Prior to his appointment to office, Mulroe's primary victory set up a general election contest with Chicago's only Republican alderman, Brian Doherty. During the primary election Mulroe received the endorsement of the Chicago Tribune's editorial board over the three other Democratic candidates. He also received numerous other endorsements from newspapers, unions and elected officials.

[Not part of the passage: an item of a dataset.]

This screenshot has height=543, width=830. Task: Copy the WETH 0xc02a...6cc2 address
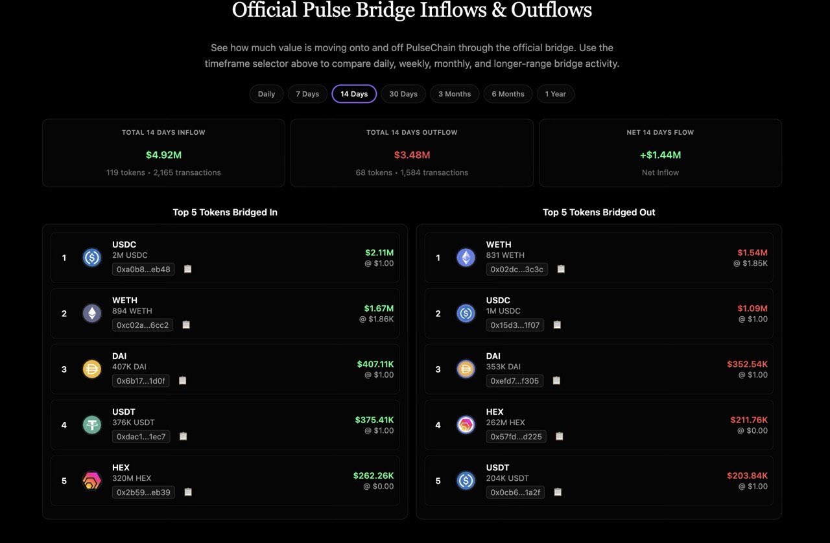point(186,325)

Mulroe won election to a full term in the Illinois State Senate on November 2, 2010. His opponent, Doherty, conceded the election shortly after 9 p.m. on election night. As of November 5, 2010 Mulroe had collected 29,357 votes, 55.4% of the total, topping Doherty's 23,611 votes, 44.6% of the total votes cast.

==Judicial career==
Mulroe was recommended by Mary Jane Theis and appointed by the Illinois Supreme Court to the judicial vacancy created by the retirement of Judge Thomas R. Allen in Circuit Court of Cook County's 10th Subcircuit. The subcircuit includes all or parts of Harwood Heights, Norridge, Glenview, Park Ridge, Des Plaines, Morton Grove, Niles, and the Chicago neighborhoods of Edison Park, Norwood Park, Jefferson Park, and Forest Glen. The appointment is effective June 21, 2019 and will conclude December 7, 2020, when the position will be filled by the November 2020 General Election.

==Electoral history==

2008 Democratic primary results - Judge, 10th Cook County Subcircuit
| Party |  | Candidate | Votes | % |
|---|---|---|---|---|
|  | Democratic | Diana L. Kenworthy | 17,914 | 41.68 |
|  | Democratic | John G. Mulroe | 16,513 | 38.42 |
|  | Democratic | Rosaire Marie Hall | 8,556 | 19.91 |
| Total votes |  |  | 42,983 | 100 |

2010 Democratic primary results - State senator, 10th district
| Party |  | Candidate | Votes | % |
|---|---|---|---|---|
|  | Democratic | John G. Mulroe | 9,453 | 43.28 |
|  | Democratic | Thomas M. Ryan | 5,290 | 24.22 |
|  | Democratic | Mary Sendra Anselmo | 4,820 | 22.07 |
|  | Democratic | Wanda Majcher | 2,281 | 10.44 |
| Total votes |  |  | 21,844 | 100 |

2010 General election results - State senator, 10th district
| Party |  | Candidate | Votes | % |
|---|---|---|---|---|
|  | Democratic | John G. Mulroe | 29,357 | 55.4 |
|  | Republican | Brian G. Doherty | 23,611 | 44.6 |
| Total votes |  |  | 52,968 | 100 |

==Personal life==
Mulroe is a 1977 graduate of St. Patrick High School in Chicago. He has been married to his wife Margaret for more than two decades and they have four children together. He graduated from Loyola University with a BBA in accounting and attended Loyola University Law School where he earned his Juris Doctor. In his professional life Mulroe spent six years as an assistant state's attorney and more than a decade in private practice.